Uganda targets 2027 start for world’s longest heated oil pipeline

Uganda targets 2027 start for world’s longest heated oil pipeline

“The east African crude oil pipeline is ongoing,” Uganda’s energy minister Ruth Nankabirwa told the Financial Times at the COP29 climate summit in Baku, Azerbaijan. “We have invested a lot of money in exploring exploration [and] in critical infrastructure. We are now drilling.”

Uganda is set to become an energy producer by 2027, allowing the landlocked nation to export oil from two oilfields via a $4bn, 1,443km-long pipeline that would run through Tanzania to the port of Tanga. The developments will transform east Africa’s energy market but have been criticised for displacing communities and damaging the environment.

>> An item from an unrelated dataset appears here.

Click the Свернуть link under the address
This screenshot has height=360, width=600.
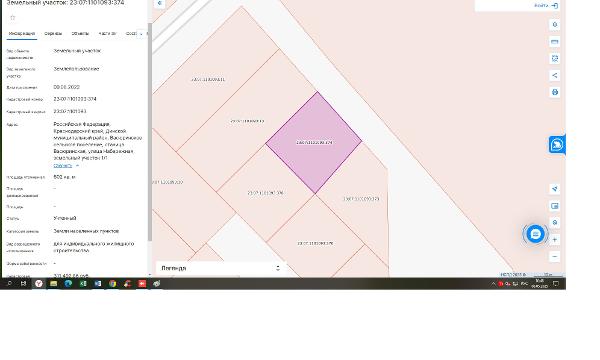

TotalEnergies alongside China’s Cnooc is leading the project alongside the Ugandan and Tanzanian national oil companies to develop the Kingfisher and Tilenga fields close to Lake Albert. Drilling has begun at both sites and the pipeline’s construction is already under way.

Once fully operational, Uganda expects to produce 230,000 barrels a day of oil — higher than Opec member Gabon’s output — with 60,000 b/d refined for domestic use. The remaining 170,000 b/d will be exported through the pipeline, which will be electrically heated to help pump Uganda’s thick and viscous crude grades.

The pipeline will cross nature reserves along the basin of Lake Victoria, Africa’s largest, while displacing households and wildlife across Uganda and Tanzania, say activists who are sceptical the projects will benefit local communities.

“Ugandan authorities have intensified their repression of activists protesting the oil projects in the country’s Lake Albert region,” said the International Federation for Human Rights, which in September documented at least 81 arrests and detentions since May.